Esa “parte de Dios”

Soy la parte de Dios que contrapesa el universo, la que hizo lo que quizo con los 10 mandamientos, soy la parte del ojo por ojo que busca golpear tus dos mejillas, exigiéndote humildad y paciencia. La que utiliza el amor como un bella escupidera.

Soy la mayoría de los “ismos” que pueden concebirse, soy la mentira autoproclamada como verdad, soy tu aturdimiento y tu pereza por pensar.
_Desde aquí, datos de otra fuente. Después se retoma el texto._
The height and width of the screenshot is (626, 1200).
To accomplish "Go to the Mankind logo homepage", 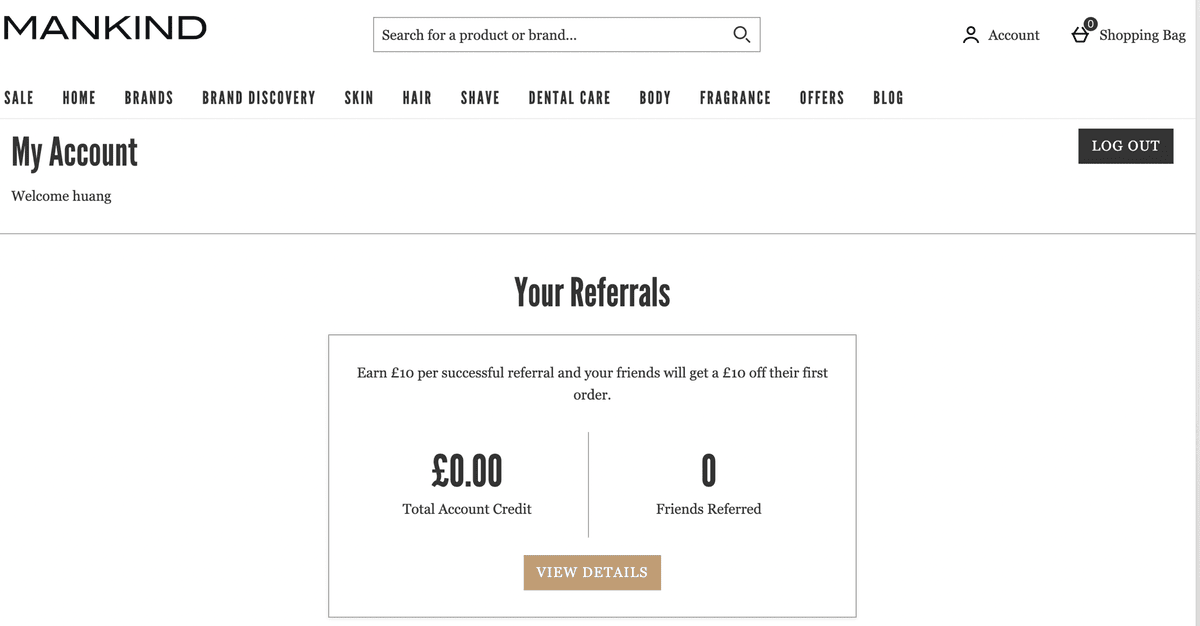I will coord(105,28).
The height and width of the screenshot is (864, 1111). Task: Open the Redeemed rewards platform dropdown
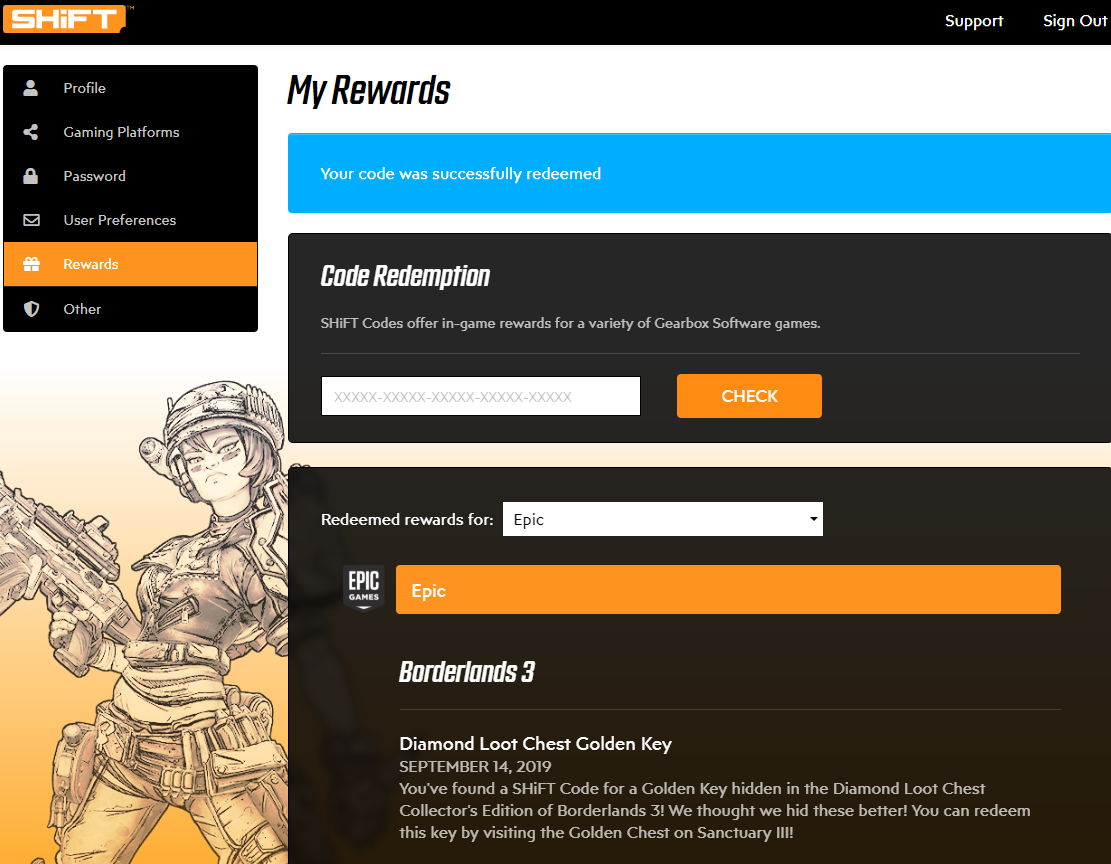(662, 519)
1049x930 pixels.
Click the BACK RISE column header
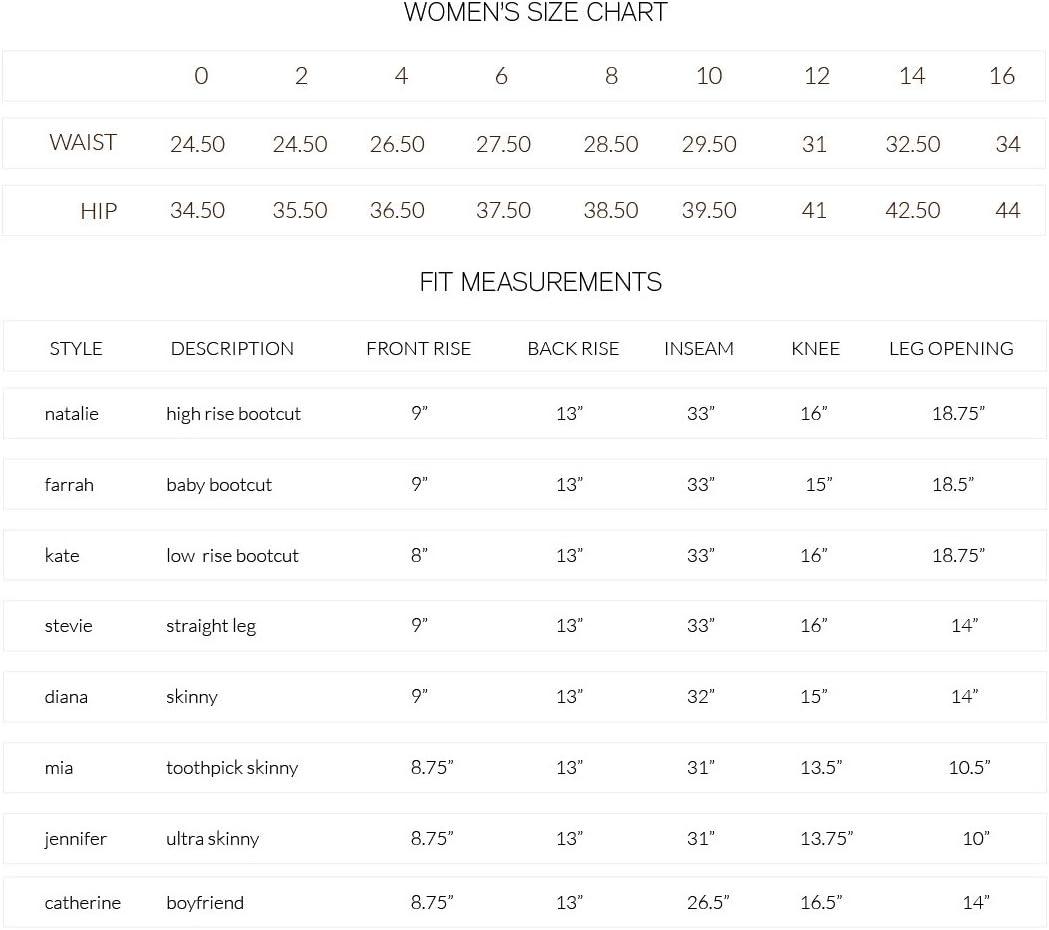pos(573,348)
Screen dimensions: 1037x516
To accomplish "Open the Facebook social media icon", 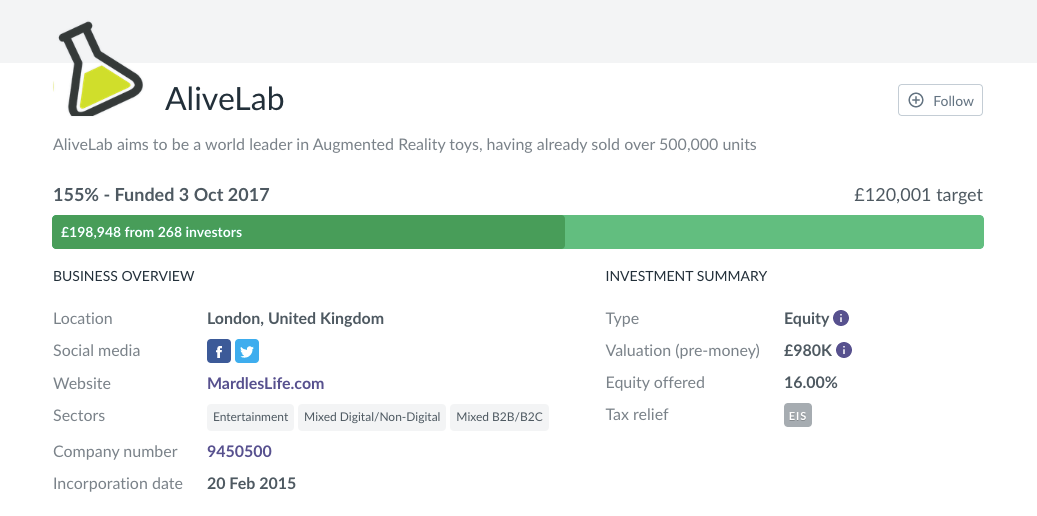I will (x=219, y=351).
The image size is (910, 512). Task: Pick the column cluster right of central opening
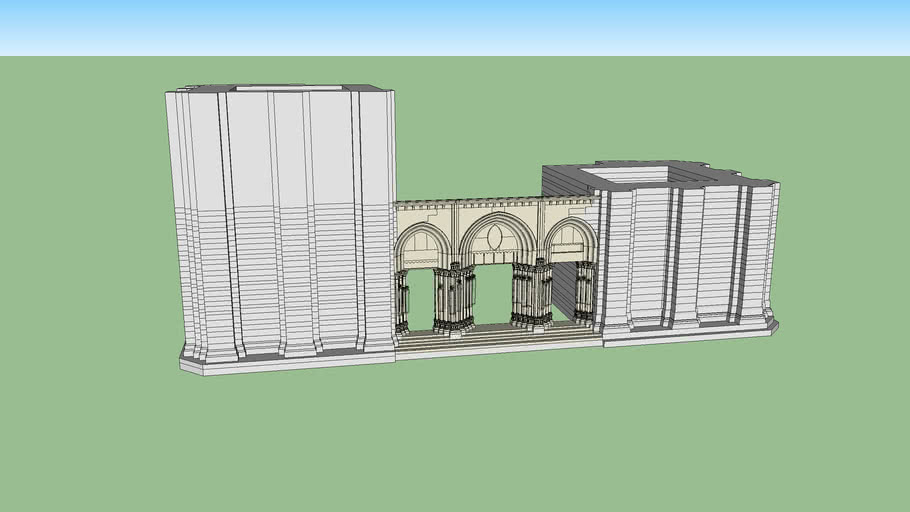coord(531,293)
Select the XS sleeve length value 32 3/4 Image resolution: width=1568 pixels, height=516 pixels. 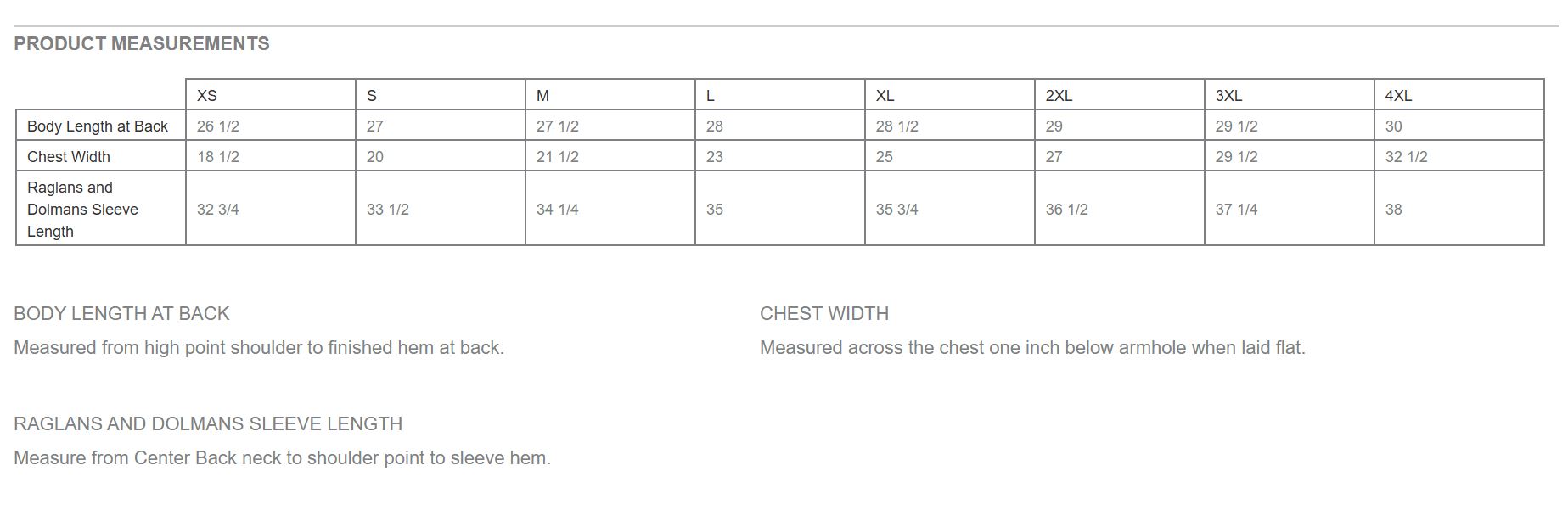(217, 210)
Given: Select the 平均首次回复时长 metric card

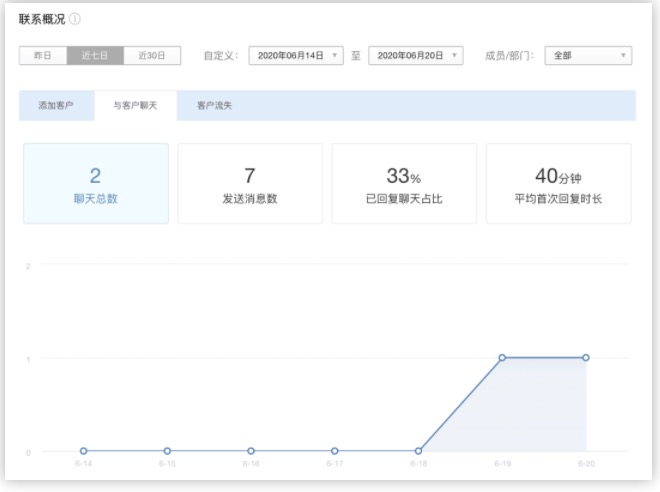Looking at the screenshot, I should point(558,184).
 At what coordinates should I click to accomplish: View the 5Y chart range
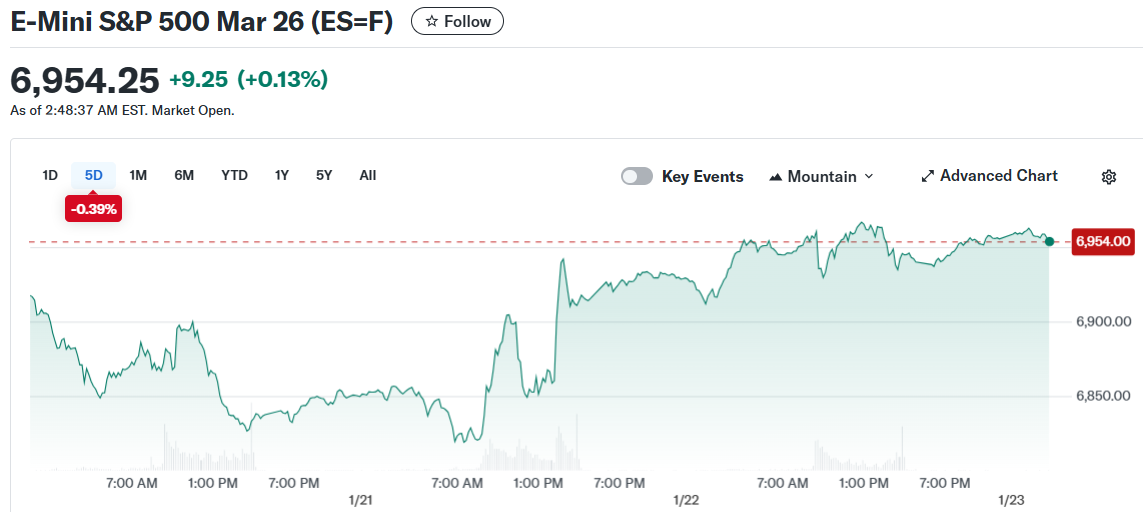click(324, 175)
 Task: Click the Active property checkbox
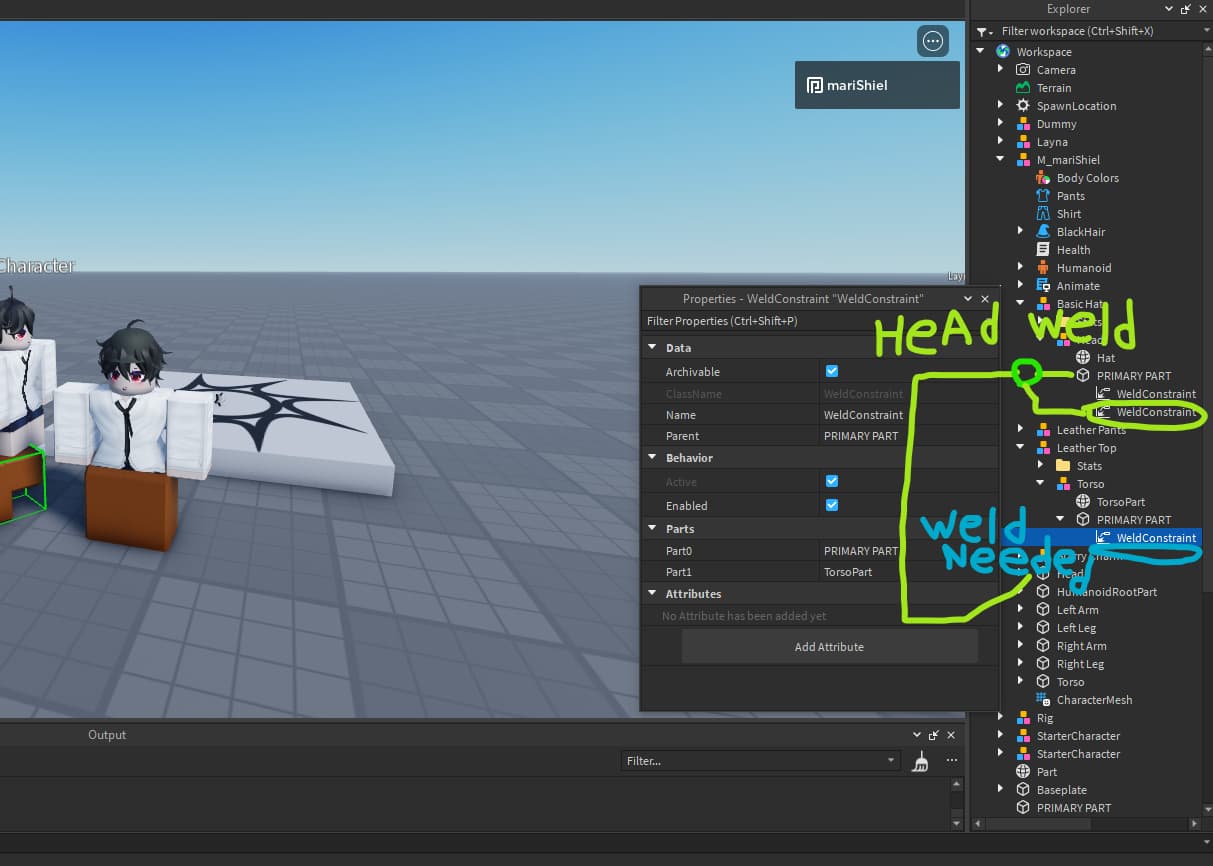point(832,481)
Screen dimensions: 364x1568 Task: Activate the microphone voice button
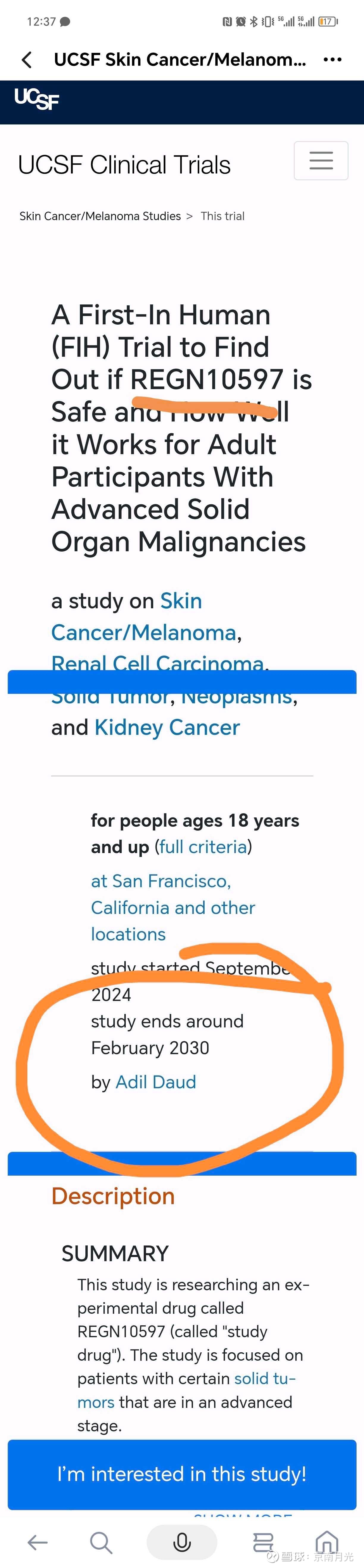pos(182,1542)
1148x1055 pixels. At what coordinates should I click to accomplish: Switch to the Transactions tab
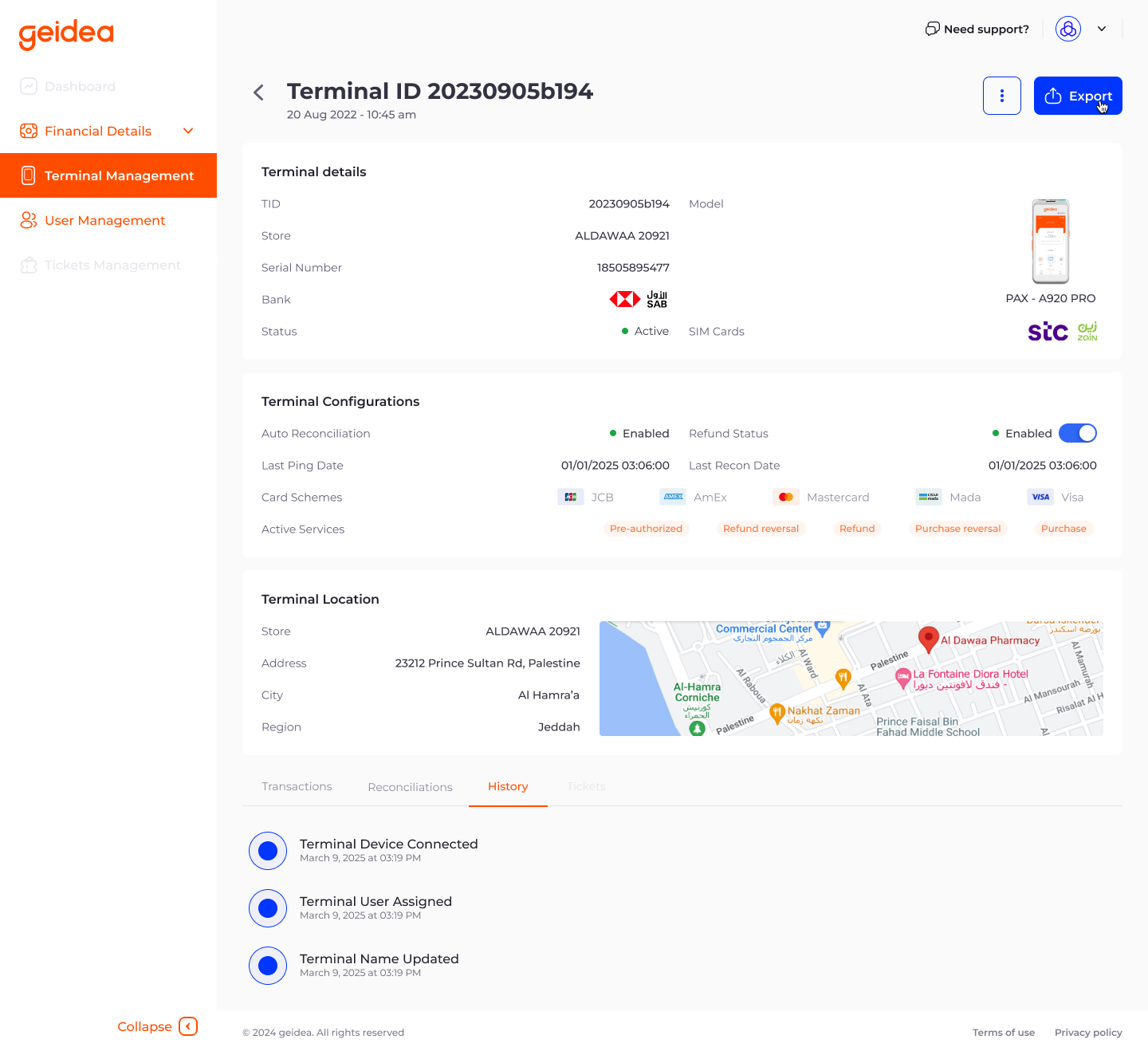[x=297, y=786]
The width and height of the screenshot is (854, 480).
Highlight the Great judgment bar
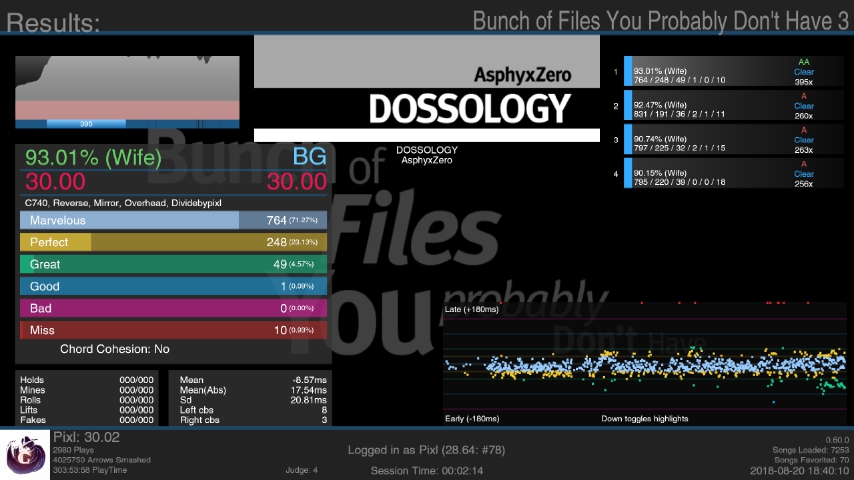pyautogui.click(x=174, y=264)
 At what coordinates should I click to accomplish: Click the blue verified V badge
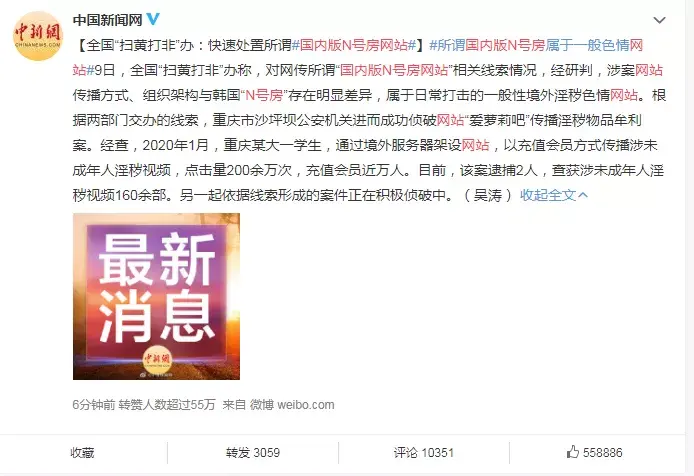pos(153,19)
Soy el líder que promete conducirte a una tierra prometida, tierra que al final resulta ser sólo una manzana podrida. Soy la ambición que justifica cualquier acción baja, la inventora de la puñalada por la espalda, soy una supuesta igualdad que incrementa las diferencias, soy la que convierte la palabra de los Maestros en Iglesias.

Soy la parte de Dios que te sorprende con trucos de barata hechura, soy la que te reconforta artificialmente y maquilla tus defectos, sin dejar de condenarlos, la que te entretiene y la que alimenta tus amarguras. Soy publicidad y propaganda, soy la promesa barata. Soy McDonalds y Nestlé, soy lo que crees que te hace bien. Soy quien conviertió el sexo en producto de estantería. Soy quien te educa inculcándote ignorancia para convertirte en un “ser de bien”, soy la que te dice que no pienses en estupideces.

Soy la parte de Dios necesaria para el equilibrio, la que baila charlestón en uno de los platos de la gran balanza, soy la inspiración susurrada a Hitler y a la derecha de Israel, a los Bush y a la ONU también. Soy la instauradora del infierno en la Tierra, la inspiración de Friedman y Marx, de JP Morgan, Rothschild y de la madre de Pierre Rivière. Soy el gran hermano que todo lo ve.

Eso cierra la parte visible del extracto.